Seawalls take away Kerala’s commons

sea wall

A sea wall in northern Kerala that takes away a large share of the beach (Photo: Monsoon)

By Ajith Lawrence

THIRUVANATHAPURAM  (AlertNet) – In this tourism spot, fishermen who still look to the stars and the location of church spires to navigate their catamarans are finding their livelihoods hit by a government move to protect their hamlets.

Seawalls meant to check erosion of Kerala’s coast – a problem expected to worsen with climate change – are further shrinking the rare natural beaches left.

Thanks to seawall building, only a quarter of the sandy shores in the region remain freely available for traditional fishing activities, a recent study found.

Critics of the building effort see the walls as a part of a move to favour big boats, harbours and businesses in the place of small-time fishing.
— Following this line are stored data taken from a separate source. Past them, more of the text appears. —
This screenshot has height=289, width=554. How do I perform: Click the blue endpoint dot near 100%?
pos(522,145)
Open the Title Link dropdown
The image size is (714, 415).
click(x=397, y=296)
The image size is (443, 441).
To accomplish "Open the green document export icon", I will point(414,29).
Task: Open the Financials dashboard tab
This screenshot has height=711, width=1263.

But the region’s left-leaning state government says the work is purely aimed at protecting an increasingly at-risk population.
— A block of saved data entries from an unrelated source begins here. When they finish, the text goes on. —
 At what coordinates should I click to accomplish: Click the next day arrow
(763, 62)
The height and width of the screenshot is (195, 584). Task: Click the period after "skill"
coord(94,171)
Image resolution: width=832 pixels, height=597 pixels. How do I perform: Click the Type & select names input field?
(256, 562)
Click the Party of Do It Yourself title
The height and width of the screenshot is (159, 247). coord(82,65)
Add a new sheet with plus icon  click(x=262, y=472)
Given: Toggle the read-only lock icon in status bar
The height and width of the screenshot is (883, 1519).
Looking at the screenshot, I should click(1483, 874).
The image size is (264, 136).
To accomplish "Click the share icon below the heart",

“Building sea walls is to save the fishing community and the coast from being washed away by the unprecedented sea erosion caused by climate change,” said the Kerala state fisheries minister, S. Sharma.

Many local people in fact demand seawalls as protection against coastal erosion, a particular risk during the region’s annual monsoon rains, when the adjoining Arabian Sea gets rough.

“There is no other way except building protective measures,” said George Mercier, a member of the state legislative assembly from Kovalam. Mercier has introduced a mix of measures to protect the beaches in his constituency, which is a world tourism hotspot and a money-maker for the state.

Today sand bags, rubble in net cages and granite breakwaters protect the beaches of Kovalam, a favourite of tourists who bask near its lines of coconut palms. Elsewhere, granite walls – several metres tall – protect coastline.

Scientists fear that these structures prevent beach building and leave little space for shore-based fishing, mending nets and parking boats. They also prevent safe launching and landing of the region’s ubiquitous catamaran, an old-fashioned fishing craft made of floating logs tied together, fishermen say.

The shoreline protection systems in effect mean poor and elderly fishermen can no longer work, they say.

Well-built and weather-beaten, Shanthappan Arogyam, 65, finds the region’s sea walls a frustration. Hailing from Pozhiyoor, a scenic southern village between the sea and Kerala’s famed backwaters, he used to spend his days in the sea in his catamaran.

But now, “there is no more sandy shore to land the catamaran,” he said. The seawalls have also resulted in sea-churned stones collecting near the shore and creating a hazard for fishermen, he said.

“You never know where these rocks lie down there,” Arogyam said. Nets get torn and the fishermen’s feet risk becoming trapped, he said.


Kerala has 180,000 active seagoing fishermen and a large share of them still use small canoes and catamarans. Affordable outboard engines are becoming more and more common, but over 10,000 small craft still operate with no engine.

Fishermen with limited means use only such simple boats; others fish straight from the shore with lines.

With or without an engine, small craft need sandy shores – an increasingly rare feature, the fishermen say.

“Beach building has come to a standstill over the last 10 years,” said Dr. N.P. Kurian, head of the marine sciences and fisheries section of the Centre for Earth Sciences Studies in Kerala.

He blames rampant sand-mining for construction as the key reason, and too many seawalls as a contributory factor.

Kurian explained that seawalls often create erosion around themselves.

“It is an external body that cuts the natural force of the waves, and their ability to bring in sand,” he said.

Fishermen of Kerala have gradually been losing their sandy shores for a variety of reasons – development projects, conservation efforts, tourism, and protective seawalls and other barriers. A new study by the Centre for Resource Management Studies notes that of the 590 kilometres (370 miles) of coastline in Kerala state, 438 kilometres (275 miles) have become inaccessible to traditional fish workers due to such developments.

Altogether, the loss of shoreline threatens almost 2 million fishermen in the state, said D. Sanjeevaghosh, a former Kerala government fisheries official who now heads the study group.

Scientists are concerned that projected sea level rise as a result of climate change could lead to an exponential rise in coastal erosion, as well as submergence of coastal land and islands, said C.K. Rajan, former director of a centre for monsoon studies at the Kochin University of Science and Technology.

Critics of the seawall building effort says they suspect a different agenda behind efforts to block off the sea – one that favors big enterprises over their own small ones.

But the Marxist-led state government insists it has only the best interests of the fishermen in mind.

“There is no politics in it except to save community people from the wrath of climate change,” said K. Rajendran, the state revenue minister.